» Yönerge a: Aşağıdaki satırlardan "dimensions" dizesini içerenlerin hepsini lütfen hiç değiştirmeden döndürün.
----- Okuma metni -----
Dünya Bankası raporu: "Reformlar başarılı olacak"

Güncelleme Tarihi:

Dünya Bankası raporu: Reformlar başarılı olacak
Oluşturulma Tarihi: Kasım 29, 2000 00:00

Dünya Bankası, Hazine Müsteşarlığı ve Türkiye Bankalar Birliği'nin işbirliği ile Dünya Bankası tarafından hazırlanan ülke raporunda, mevcut reformların başarılı olma şansının oldukça yüksek olduğu bildirildi.
Haberin Devamı

Dünya Bankası'nın "Türkiye raporu: Sürdürülebilir Büyüme için Yapısal Reformlar" başlıklı ülke ekonomik raporu, İstanbul'da raporun sunumunu içeren toplantıda açıklandı. Raporda, Türkiye'nin 3 önemli ekonomik soruyla karşı karşıya bulunduğu vurgulanarak, bunlardan temel ekonomik dengelerin sürdürülebilir ve kalıcı mali tedbirlerle sağlanması ve verimliliğin yüksek maliyetli ve piyasa dengelerini bozan teşviklerin kaldırılması yoluyla desteklenmesinin ana konuları oluşturduğu kaydedildi.

Raporda, son 20 yıldır gerçekleştirilen etkileyici başarılara karşın Türkiye ekonomisinin sürekli mali dengesizlikler, kronik yüksek enflasyon ve üretimdeki keskin iniş ve çıkışların hüküm sürdüğü hassas bir ortamda varlığını sürdürmeye devam ettiği belirtildi.
-----
» Yönerge b: Yukarıdaki Dünya Bankası raporu haberinden "Haberin Devamı" ile başlayıp "konuları oluşturduğu kaydedildi." ile biten bölümü harfi harfine tekrar verin.
----- Verilen kayıtlar -----
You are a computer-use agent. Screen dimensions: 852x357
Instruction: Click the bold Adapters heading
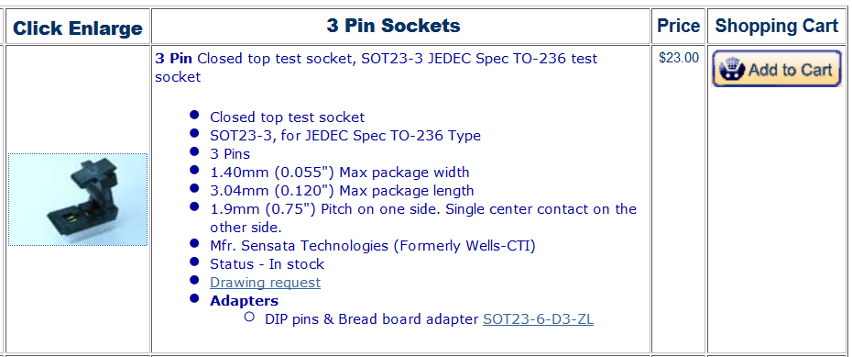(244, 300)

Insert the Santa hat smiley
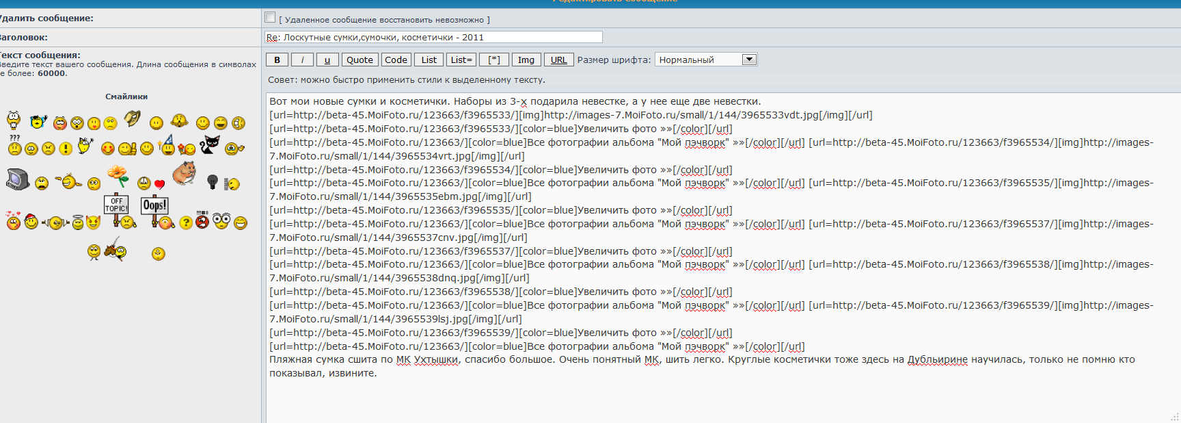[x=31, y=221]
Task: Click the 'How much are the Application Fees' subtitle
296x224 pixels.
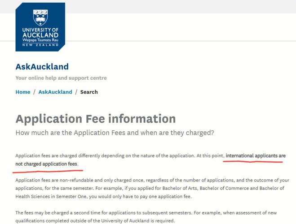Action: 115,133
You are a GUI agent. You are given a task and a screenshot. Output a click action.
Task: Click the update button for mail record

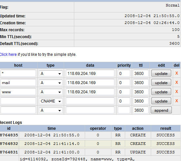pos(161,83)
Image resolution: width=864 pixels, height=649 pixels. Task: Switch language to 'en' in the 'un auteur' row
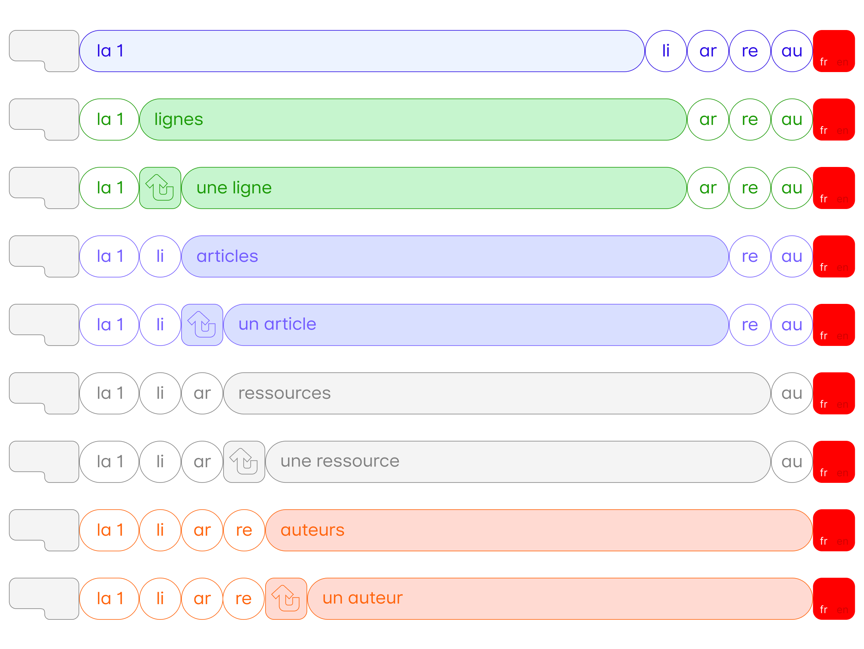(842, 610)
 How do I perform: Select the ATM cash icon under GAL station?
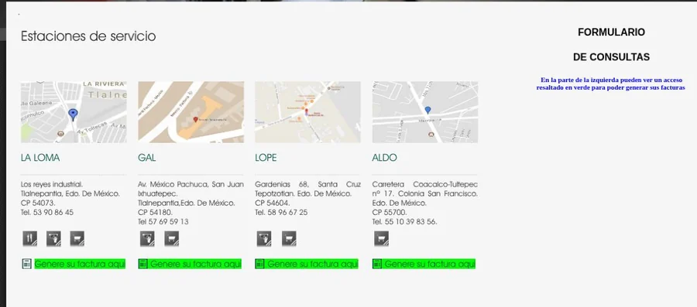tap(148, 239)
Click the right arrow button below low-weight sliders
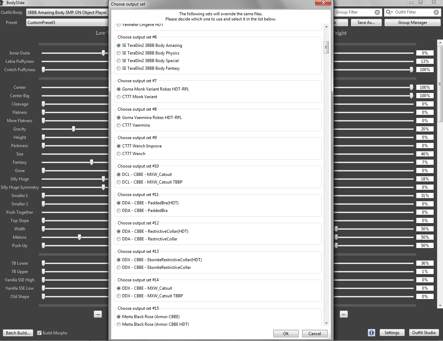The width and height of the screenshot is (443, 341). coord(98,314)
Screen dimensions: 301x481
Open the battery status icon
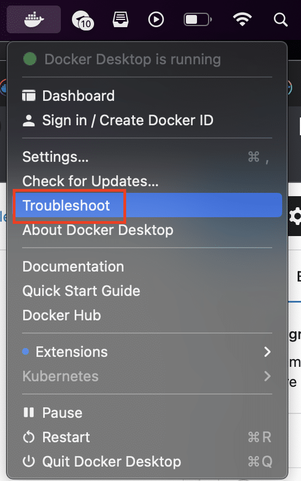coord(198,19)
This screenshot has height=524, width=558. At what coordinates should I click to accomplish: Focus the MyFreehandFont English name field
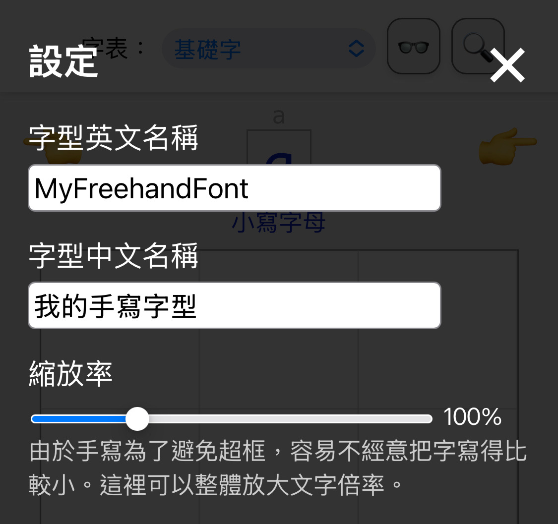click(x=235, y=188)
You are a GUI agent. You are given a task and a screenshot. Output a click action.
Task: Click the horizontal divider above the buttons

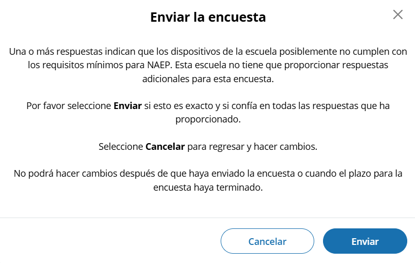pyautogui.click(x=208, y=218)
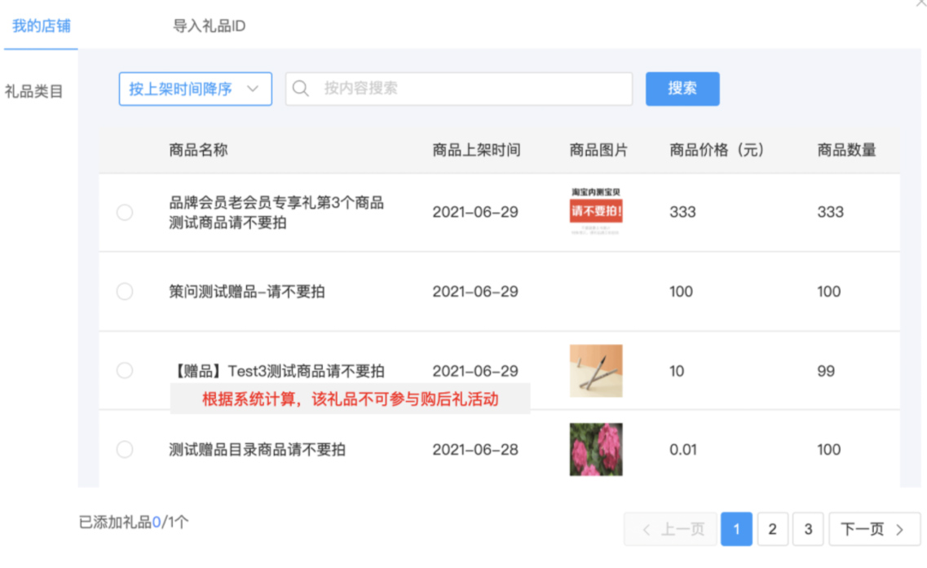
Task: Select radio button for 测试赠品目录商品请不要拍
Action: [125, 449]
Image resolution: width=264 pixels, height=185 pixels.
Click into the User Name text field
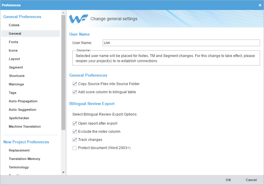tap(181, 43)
-----
» Yazılı yanıt a:
You are a computer-use agent. Screen dimensions: 852x357
Screen dimensions: 301x481

» Yazılı yanıt b:
Haberin Devamı

Dünya Bankası'nın "Türkiye raporu: Sürdürülebilir Büyüme için Yapısal Reformlar" başlıklı ülke ekonomik raporu, İstanbul'da raporun sunumunu içeren toplantıda açıklandı. Raporda, Türkiye'nin 3 önemli ekonomik soruyla karşı karşıya bulunduğu vurgulanarak, bunlardan temel ekonomik dengelerin sürdürülebilir ve kalıcı mali tedbirlerle sağlanması ve verimliliğin yüksek maliyetli ve piyasa dengelerini bozan teşviklerin kaldırılması yoluyla desteklenmesinin ana konuları oluşturduğu kaydedildi.